NEW YORK (The Deal) -- Despite missing analysts' expectations for the year's fiscal third quarter, investors sent troubled department store operator J.C. Penney's (JCP) stock up more than 8% in afternoon trading Wednesday, Nov. 20, to close at $9.44 per share.
Shareholders' newfound optimism was based on company guidance for a brighter fourth quarter, as it said comparable store sales and gross margin were "expected to improve sequentially and year-over-year."
Yet third quarter numbers for the period ended Nov. 2, show that J.C. Penney is still on its way down, with comparable store sales declining 4.8%, revenues falling about 5.1% to $2.78 billion from $2.93 billion for the same period a year earlier, and a net loss of nearly $490 million.
The silver lining, according to J.C. Penney, is that comparable store sales increased 0.9% in Oct., a reversal of monthly comparable store sales declines since late 2011.
But trying to boost revenue through inventory clearance and promotional events to attain that all-important comparable store sales increases, also help drive down gross margins and increase losses.
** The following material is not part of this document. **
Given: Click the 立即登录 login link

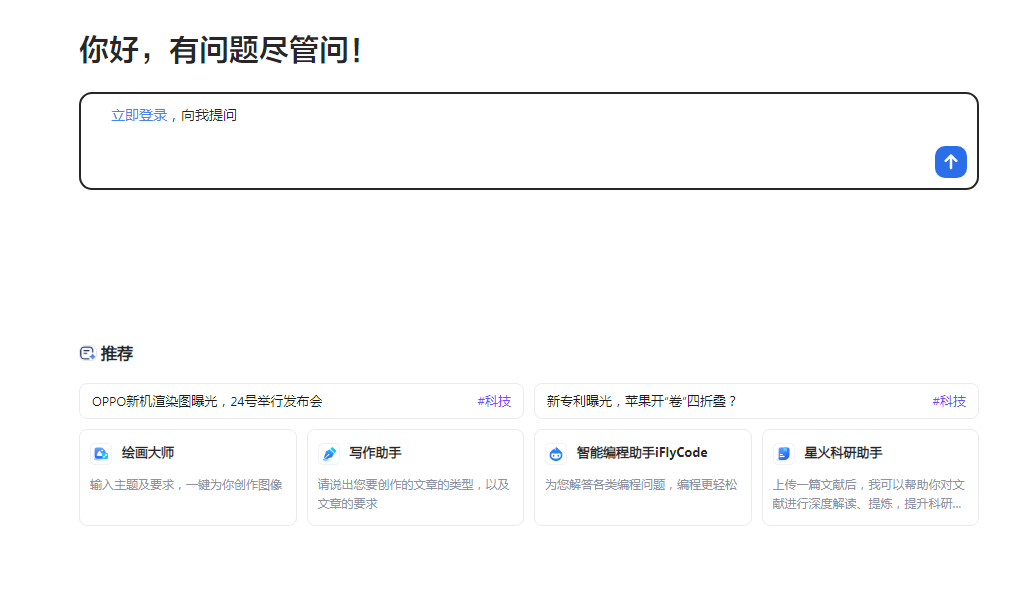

The company's gross margin dropped to 29.5% of sales in the third quarter, compared to 32.5% for the same period a year earlier.
Chief executive Myron "Mike" Ullman said in an earnings call Wednesday he expected a similar level of inventory clearance in the fourth quarter as in the third.
Fitch Ratings Service said in an Oct. 24 research note that gross margin needs to be between 39% and 40% on revenue 14% to 16% above 2013 projected levels for the company to fund ongoing capital expenditures in 2014.